To achieve the kinds of performance and throughput required by customers, Evident Software adopted a novel approach – ClearStone Live uses its own Data Grid (based on Oracle Coherence) to manage data.  That is, ClearStone Live uses (embeds) Oracle Coherence internally to manage and report on up to 24 hours of real-time information.

Ok that’s cool, but probably the most impressive part in the sneak preview was the extremely rich interface (based on Adobe Flex)… oh and the support for simultaneously monitoring multiple clusters – perfect for multiple grid-based applications or clusters running on multiple/remote sites!

Here are some quick screen shots from the live demonstration of “Live”.

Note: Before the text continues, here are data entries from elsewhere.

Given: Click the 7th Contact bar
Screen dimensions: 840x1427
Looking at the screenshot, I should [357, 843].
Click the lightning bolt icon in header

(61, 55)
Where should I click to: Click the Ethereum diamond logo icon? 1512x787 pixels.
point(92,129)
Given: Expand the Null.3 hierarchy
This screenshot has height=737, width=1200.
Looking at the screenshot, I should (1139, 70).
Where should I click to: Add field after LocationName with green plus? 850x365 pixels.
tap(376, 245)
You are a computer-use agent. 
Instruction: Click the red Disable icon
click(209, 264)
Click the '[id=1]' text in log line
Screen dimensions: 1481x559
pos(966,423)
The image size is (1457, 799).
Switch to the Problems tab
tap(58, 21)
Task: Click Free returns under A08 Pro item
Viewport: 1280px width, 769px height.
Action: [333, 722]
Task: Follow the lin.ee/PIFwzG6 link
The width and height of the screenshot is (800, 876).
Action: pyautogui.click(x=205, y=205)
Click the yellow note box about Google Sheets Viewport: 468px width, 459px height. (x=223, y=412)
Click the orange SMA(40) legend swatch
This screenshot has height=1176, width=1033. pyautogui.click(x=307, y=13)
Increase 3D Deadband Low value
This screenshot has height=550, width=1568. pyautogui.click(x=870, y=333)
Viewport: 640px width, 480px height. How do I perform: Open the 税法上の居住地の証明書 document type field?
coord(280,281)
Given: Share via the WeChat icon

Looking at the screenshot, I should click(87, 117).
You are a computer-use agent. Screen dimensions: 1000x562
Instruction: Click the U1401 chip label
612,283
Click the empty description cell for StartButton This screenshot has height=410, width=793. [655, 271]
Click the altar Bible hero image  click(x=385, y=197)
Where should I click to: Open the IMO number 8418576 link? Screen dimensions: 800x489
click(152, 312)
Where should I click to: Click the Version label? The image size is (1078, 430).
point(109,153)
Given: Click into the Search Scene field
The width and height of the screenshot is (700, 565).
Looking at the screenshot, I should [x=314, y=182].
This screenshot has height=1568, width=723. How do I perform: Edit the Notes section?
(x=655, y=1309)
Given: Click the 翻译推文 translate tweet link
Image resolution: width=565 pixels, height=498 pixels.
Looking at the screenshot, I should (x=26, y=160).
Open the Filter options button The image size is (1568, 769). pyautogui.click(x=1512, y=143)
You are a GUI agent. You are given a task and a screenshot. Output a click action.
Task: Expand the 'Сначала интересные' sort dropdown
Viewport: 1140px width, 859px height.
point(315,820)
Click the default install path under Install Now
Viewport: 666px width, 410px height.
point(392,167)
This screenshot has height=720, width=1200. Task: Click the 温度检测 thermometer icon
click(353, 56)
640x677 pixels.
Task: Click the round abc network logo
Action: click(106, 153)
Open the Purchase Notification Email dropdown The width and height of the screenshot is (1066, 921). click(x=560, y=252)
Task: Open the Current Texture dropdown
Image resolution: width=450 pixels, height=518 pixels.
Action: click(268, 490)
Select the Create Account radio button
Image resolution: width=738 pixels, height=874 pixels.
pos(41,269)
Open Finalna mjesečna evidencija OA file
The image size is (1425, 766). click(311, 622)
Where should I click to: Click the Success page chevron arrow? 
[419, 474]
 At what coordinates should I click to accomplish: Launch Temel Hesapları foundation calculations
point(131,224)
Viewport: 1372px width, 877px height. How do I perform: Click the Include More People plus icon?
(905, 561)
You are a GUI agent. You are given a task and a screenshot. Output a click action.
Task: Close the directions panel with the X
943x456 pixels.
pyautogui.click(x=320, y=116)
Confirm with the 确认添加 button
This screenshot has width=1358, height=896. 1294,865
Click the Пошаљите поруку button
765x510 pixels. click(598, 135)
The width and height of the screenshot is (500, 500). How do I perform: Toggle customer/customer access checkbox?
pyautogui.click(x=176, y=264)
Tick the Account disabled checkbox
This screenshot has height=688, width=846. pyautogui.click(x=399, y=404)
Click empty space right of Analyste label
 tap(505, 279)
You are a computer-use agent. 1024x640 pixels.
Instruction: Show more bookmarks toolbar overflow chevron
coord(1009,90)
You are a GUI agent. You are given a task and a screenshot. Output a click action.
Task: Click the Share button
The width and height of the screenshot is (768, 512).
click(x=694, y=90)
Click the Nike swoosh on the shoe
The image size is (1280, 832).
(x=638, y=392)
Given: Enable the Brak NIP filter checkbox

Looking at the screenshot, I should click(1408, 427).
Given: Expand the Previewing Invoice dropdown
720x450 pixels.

The first visualization is what Evident Software calls “a health visualization” (see below).  It essentially shows a quick view of the number of objects, caches, servers, clients, connections, memory utilization and capacity in a Coherence Cluster.

 

Of course there are a whole bunch of metrics you can select to have displayed in your “health visualization”.

Additionally you can also display the performance characteristics – of course configurable from a variety of sources – all in the one chart.  The neat feature here (like in most places), was the ability to scroll backwards in time over through collected information and dynamically reconfigure the charts on-the-fly.

But one of my favorite and possibly the most useful interactive features is that of the annotated charts. They are a bit like the Google Financial charts in that as you scroll backwards through time, ClearStone Live will highlight important events that occurred in the life of the cluster – for example a new server joining – so that you can correlate those events to the impact on other parts of the system. 

And last, but certainly not all of the available visualizations, was the “heat map”.  This was beautiful in its simplicity in that you could use it to highlight “heat” on either a Cache, Service or JVM level, including the ability to control the color ranges and thus how “hot” things appeared.

While the product is still in alpha (our viewing at the SIG was only a sneak preview), it was really impressive.

I’m certainly looking forward to being able to visualize both application specific and custom MBeans, correlated against cluster-wide Java Platform information (like JVM GC’s etc) when this and Coherence 3.4 become publicly available.

But most importantly, it’s yet more options for those using Coherence to perform enterprise level monitoring.